DO THIS:
Can you continue the indenture passage on what the Trustee and any conversion agent are not responsible for, starting right after its final sentence?

QUOTED PASSAGE:
···

Neither the Trustee nor any conversion agent shall at anytime be under any duty
or responsibility to any Holder of Securities of any series that is convertible
into Common Stock of the Issuer to determine whether any facts exist which may
require any adjustment of the conversion price, or with respect to the nature
or extent of any such adjustment when made, or with respect to the method
employed, whether herein or in any supplemental indenture, any resolutions of
the Board of Directors or written instrument executed by one or more officers
of the Issuer provided to be employed in making the same.  Neither the Trustee
nor any conversion agent shall be accountable with respect to the validity or
value (or the kind or amount) of any shares of Common Stock of the Issuer, or
of any securities or property, which may at any time be issued or delivered
upon the conversion of any Securities and neither the Trustee nor any
conversion agent makes any representation with respect thereto.  Subject to the
provisions of Section 6.1, neither the Trustee nor any conversion agent shall
be responsible for any failure of the Issuer to issue, transfer or deliver any
shares of its Common Stock or stock certificates or other securities or
property upon the surrender of any Security for the purpose of conversion or to
comply with any of the covenants of the Issuer contained in this Article
Thirteen or in the applicable supplemental indenture, resolutions of the Board
of Directors or written instrument executed by one or more duly authorized
officers of the Issuer.

···

DATA SEGMENT:
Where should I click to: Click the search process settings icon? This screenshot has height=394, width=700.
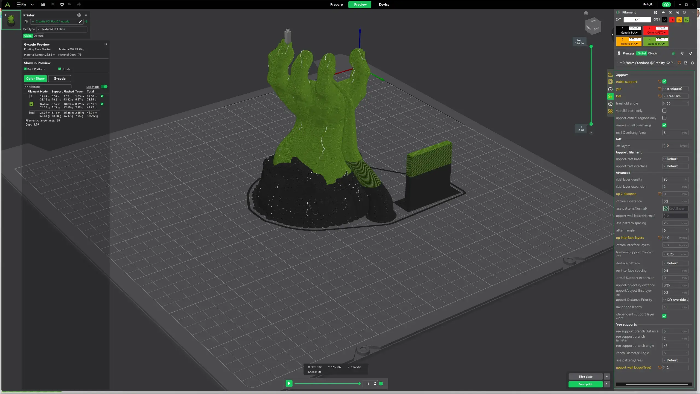tap(693, 63)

···

EXPECTED OUTPUT:
                 SECTION 13.11.   REPAYMENT OF CERTAIN FUNDS UPON CONVERSION.
Any funds which at any time shall have been deposited by the Issuer or on its
behalf with the Trustee or any other paying agent for the purpose of paying the
principal of, and premium, if any, and interest, if any, on any of the
Securities (including funds deposited for the sinking fund referred to in
Article Twelve hereof) and which shall not be required for such purposes
because of the conversion of such Securities as provided in this Article
Thirteen shall after such conversion be repaid to the Issuer by the Trustee
upon the Issuer's written request.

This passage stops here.